Materials provided Block Start
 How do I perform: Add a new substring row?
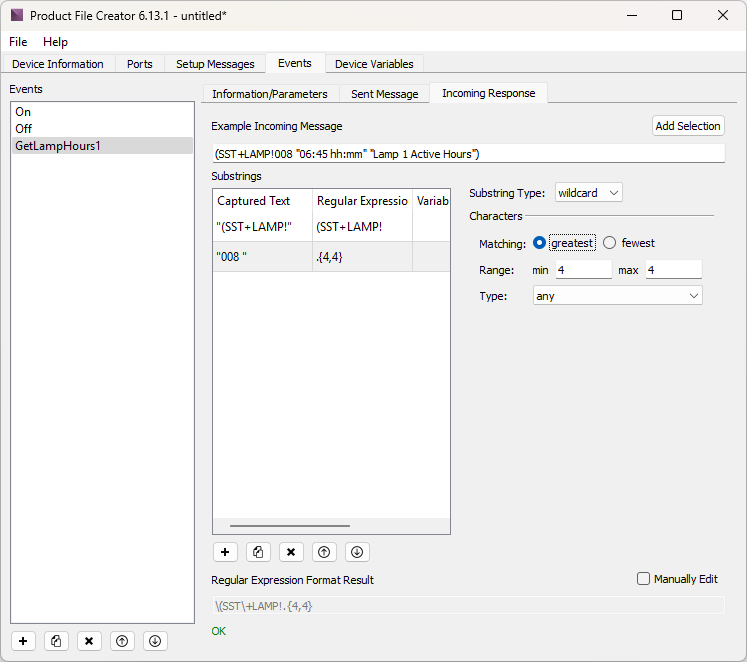pos(225,551)
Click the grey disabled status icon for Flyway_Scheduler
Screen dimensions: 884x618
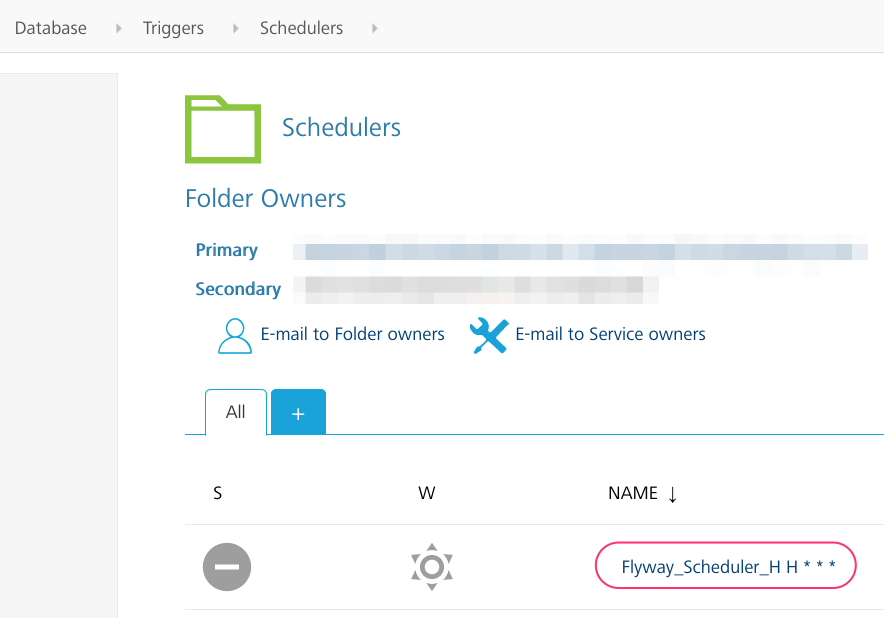click(x=227, y=567)
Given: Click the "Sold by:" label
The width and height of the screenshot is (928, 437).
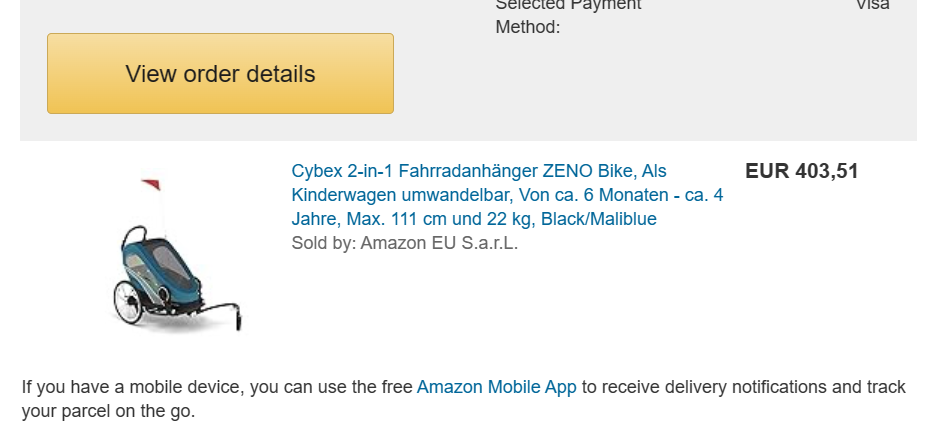Looking at the screenshot, I should tap(323, 242).
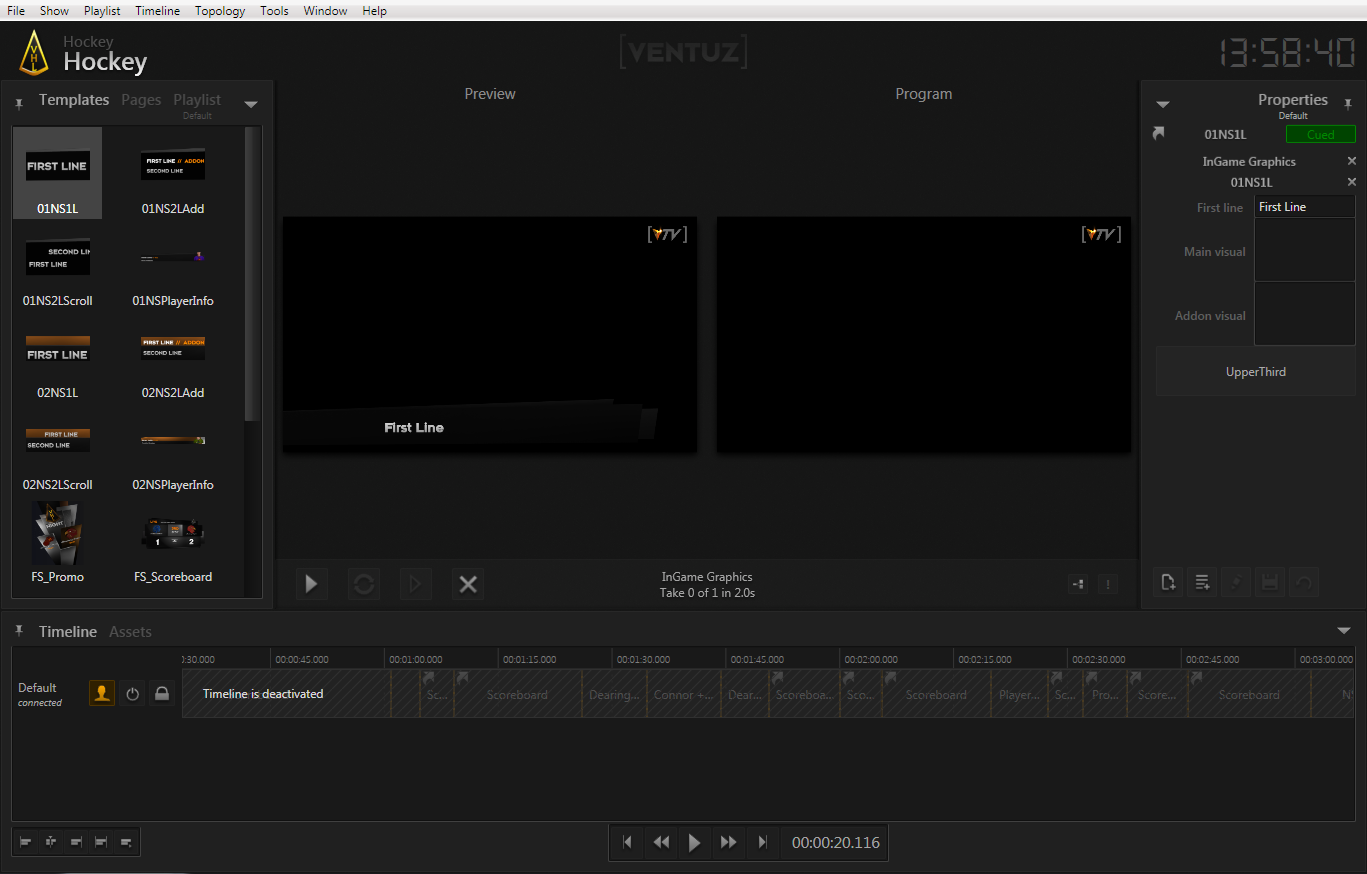The height and width of the screenshot is (874, 1367).
Task: Toggle the power button on Default track
Action: pos(132,693)
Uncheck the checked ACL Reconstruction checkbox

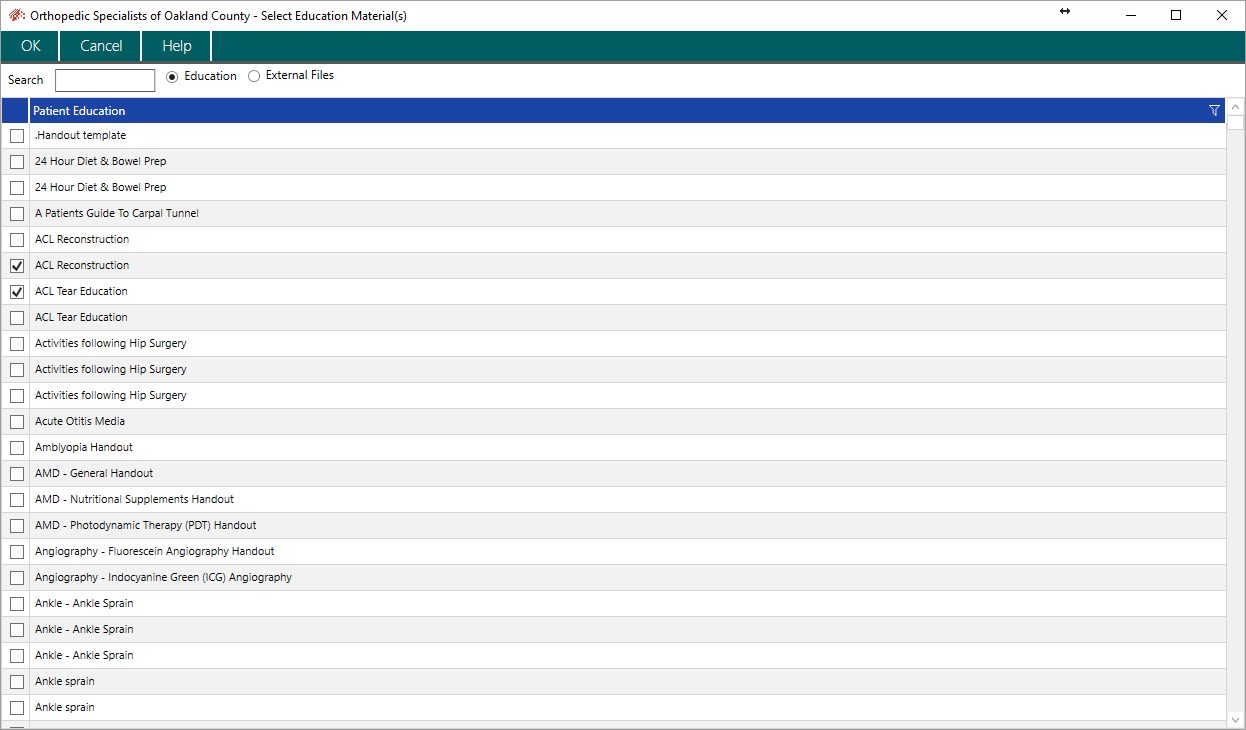[17, 266]
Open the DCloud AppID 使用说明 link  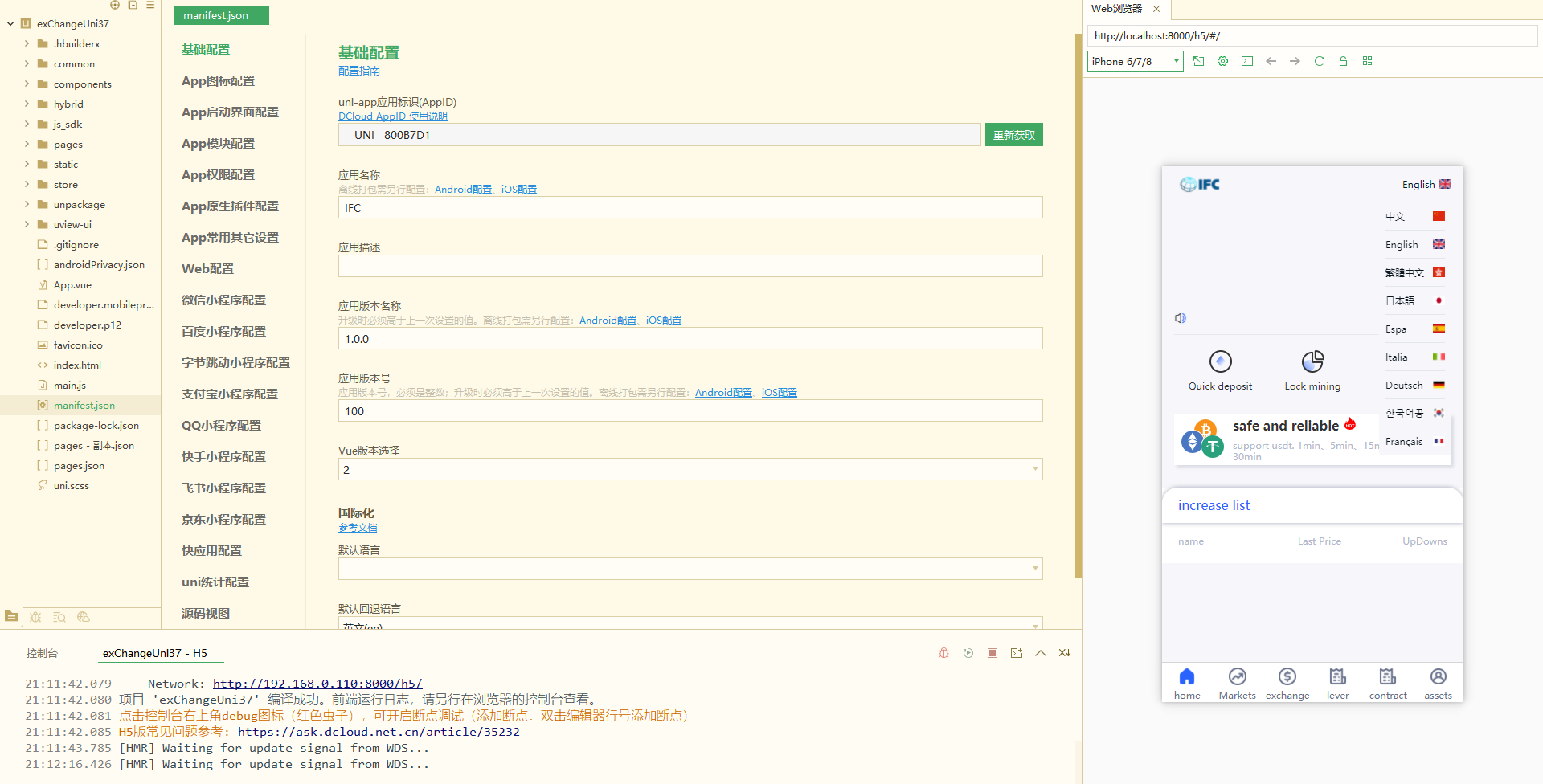(x=392, y=116)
Materials provided Block End
Go from the first line of the data above to the line containing "Given: Click the" and retype exactly those lines, both included, but none of the pictures.

 How do I perform: Add a new substring row?
pos(225,551)
Click the grey disabled status icon for Flyway_Scheduler
Screen dimensions: 884x618
click(x=227, y=567)
Given: Click the "Sold by:" label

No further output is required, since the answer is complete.